If Yehudit timed it just right, she would have enough time for a shower after she wrapped the presents and before the guests arrived for candle lighting. She really didn’t want to go into the first night of Chanukah smelling like a giant latke.

As she went to wrap the gifts with the special Chanukah wrapping paper she had purchased (alternating blue and white dreidels and chanukiot on a shiny silver background), Yehudit realized she couldn’t find the Scotch tape. It wasn’t in the utility drawer, with all the magic markers, scissors and store coupons. It wasn’t with Rebecca’s art supplies. It was not under the couch in the family room, where lost objects went to die.Where could the tape be? She turned the house upside down in frustration.

“Kids, does anyone know where the Scotch tape is?”

No answer.

“Rebecca, where’s the Scotch tape?”

“Don’t know, Mom,” rose up from the basement.

“Yonie? The tape?”

“Haven’t the slightest clue, Mom,” emanated from the family room.

“Michael, where’s the tape?”

“Try the garage, Mom,” descended from somewhere upstairs.

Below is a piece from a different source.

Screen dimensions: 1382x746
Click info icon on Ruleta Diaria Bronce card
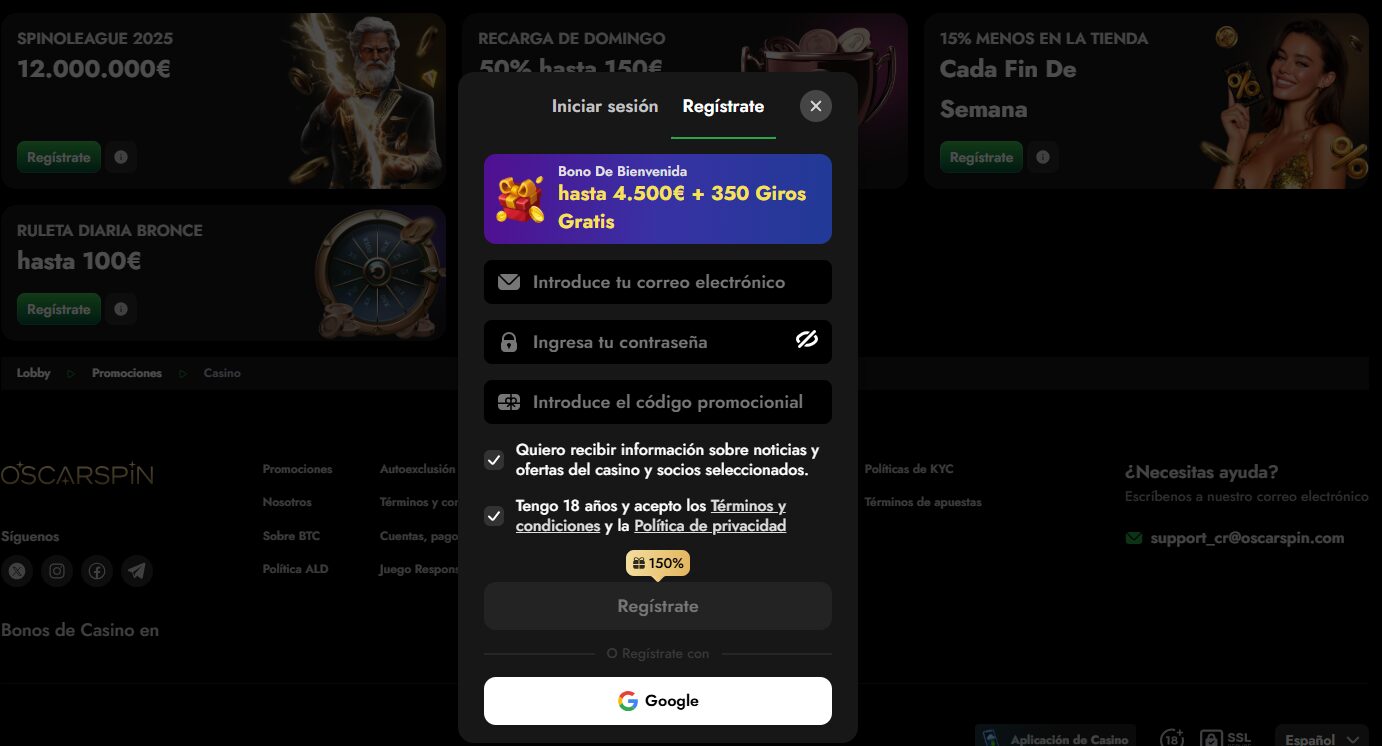tap(121, 309)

“Hmmm, the garage. I hadn’t thought of that. Good one, Michael,” Yehudit called upstairs.

“Thanks, Mom.”

The garage was a nether zone where Yehudit rarely ventured. No car had been parked there for many years. Whereas the rest of the house was carefully organized—as much as a house can be organized with three active children milling about—the garage was the domain of Yehudit’s husband, Dan, and Dan was not a model of organization. It was a space filled with old bicycles, monkey wrenches, and discarded toys. The recycling bins and old garbage cans (lids not included) were in the far left corner. The folded-up sukkah and an old defunct lawn mower were on the right. It would be quite a challenge to find one roll of tape among the debris.

The obvious spot would have been among the old art supplies (dried-up paint brushes, multi-colored pipe cleaners, half-used bottles of Elmer’s glue). No such luck. After ten minutes of searching, Yehudit found the Scotch tape sitting on top of a twelve pack of paper towel rolls. She breathed a sigh of relief.

But when Yehudit scooped up the tape, she was in for an unpleasant surprise. For although she was expecting a full roll, the dispenser had almost nothing left. It was hard to tell exactly, but to Yehudit it looked like there might be only one piece remaining. The guests would be arriving soon, and there was no time to go to the stationery store.

She tried to use the tape sparingly. A small piece here, a tiny sample there, but there was no way she could complete her wrapping with this paltry amount of adhesive. Still, Yehudit persevered. She finished Rebecca’s slippers and moved on to Michael’s game. She covered Yonie’s hat and went on to Dan’s back massager. All the while, Yehudit kept pulling small pieces of tape from the roll, and the roll kept on giving. She wrapped all the small knickknacks that she had purchased for the four grandparents in the festive Chanukah paper. The tape ran out at the end of the last present.

All eight presents, and one small roll of tape. It was nothing short of, well, a miracle. Yehudit chuckled to herself.

Was this really a miracle? Yehudit doubted that the Almighty would intervene in her adhesive tape crisis, but it would be nice to think that there was Someone “up there” looking out for her, even in the small problems in her life. Perhaps this was what it meant in the bracha, the blessing, one makes on the Chanukah candles: sheh-asa nisim la-avoteinu, bayamim hahem, bazman hazeh—He who creates miracles for our fathers, in the olden days, and today. Maybe the modern-day miracles are the small things, or even the things we take for granted every day.

Yehudit put the presents back in the closet and rushed upstairs to take a shower before the grandparents arrived. Who knows, maybe the night would have more minor miracles in store. Maybe every latke would be perfect, and everyone would be happy with their presents, and everyone would sing the Chanukah songs together in unison, with no bickering. Stranger things have happened.